By Kenneth Arthur@KennethArthuRS Nov 9, 2021, 10:09am CST

San Francisco 49ers v Los Angeles Rams
Photo by Harry How/Getty Images
His record is 32-40. His offenses have ranked 18th or worse in four of his five campaigns. He’s lost 10 or more games in three of his four previous seasons. And he also inherited a 2-14 roster but coached the San Francisco 49ers to the Super Bowl in his third year as a head coach.

Kyle Shanahan was considered the darling of the 2017 coaching candidates, much more so than former Washington colleague Sean McVay, despite regularly receiving criticism from the media during his first eight seasons as an NFL offensive coordinator because of the narrative that his career was a clear example of nepotism.
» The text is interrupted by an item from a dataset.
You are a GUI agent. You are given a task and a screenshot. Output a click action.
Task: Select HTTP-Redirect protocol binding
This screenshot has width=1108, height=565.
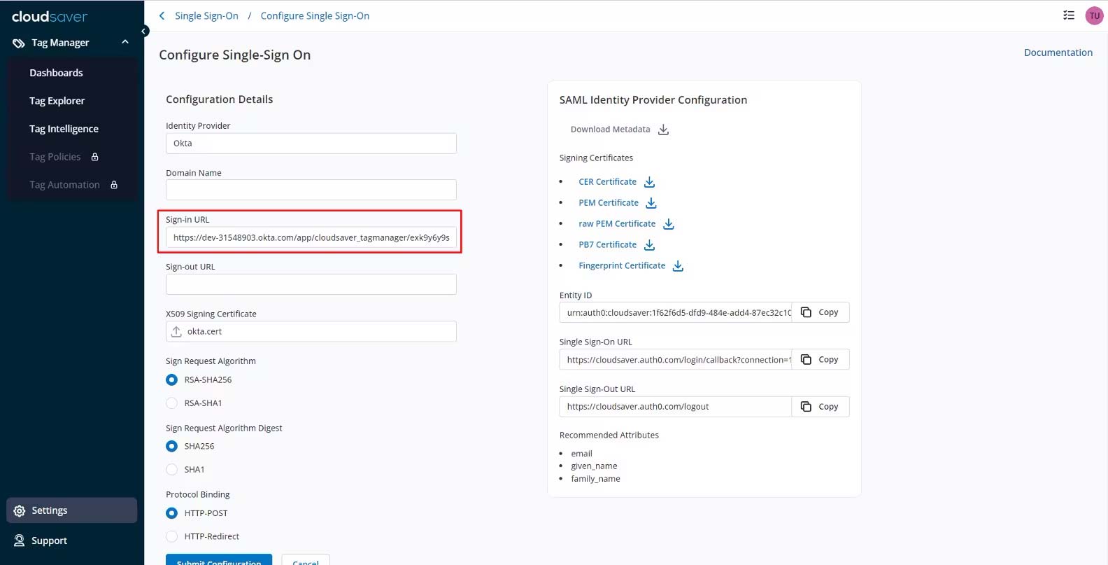[x=172, y=536]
That all changed in 2016 when things clicked for quarterback Matt Ryan and the Atlanta Falcons led the league in scoring. These are Ryan’s 2016 stats with Shanahan as OC and his career average in parentheses:

69.9% completions (65.5%), 4,944 yards (4,353), 38 TD (27), 7 INT (12), 9.3 Y/A (7.5), 117.1 passer rating (94.5), 9.03 Adjusted Net Y/A (6.74)

As you can see, 2016 is an anomaly season for Ryan, and of course those career stats are lifted by his MVP season with Shanahan. In 2017, with most of the same personnel, Ryan went right back down to his pre-2016 production.
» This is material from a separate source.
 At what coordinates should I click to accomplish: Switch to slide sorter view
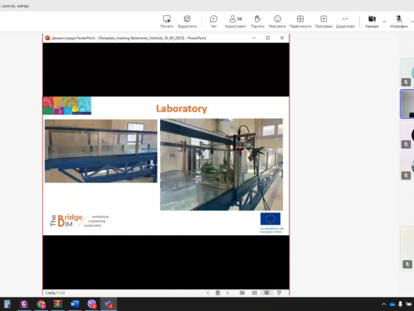(254, 293)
In San Francisco, 49ers showed immediate improvement with Shanahan, going from 27th in scoring, 30th in yards, 29th in NY/A, and 32nd in time of possession in 2016 to 20th in scoring, 12th in yards, 16th in NY/A, and 20th in TOP in 2017. That improvement was largely thanks to the upgrade at quarterback that they received from a midseason trade for Jimmy Garoppolo, which bumped their 1-10 record to 6-10 by year’s end.

Garoppolo’s presence also helped the 49ers reach the Super Bowl in 2019, and in Shanahan’s third season at the helm, San Francisco ranked second in scoring, third in net yards per pass attempt, second in rushing yards, and the defense was even more dominant than the offense. However, as 2016 was an anomaly for Matt Ryan, it was a bit of a Shanahanomaly for the coach too.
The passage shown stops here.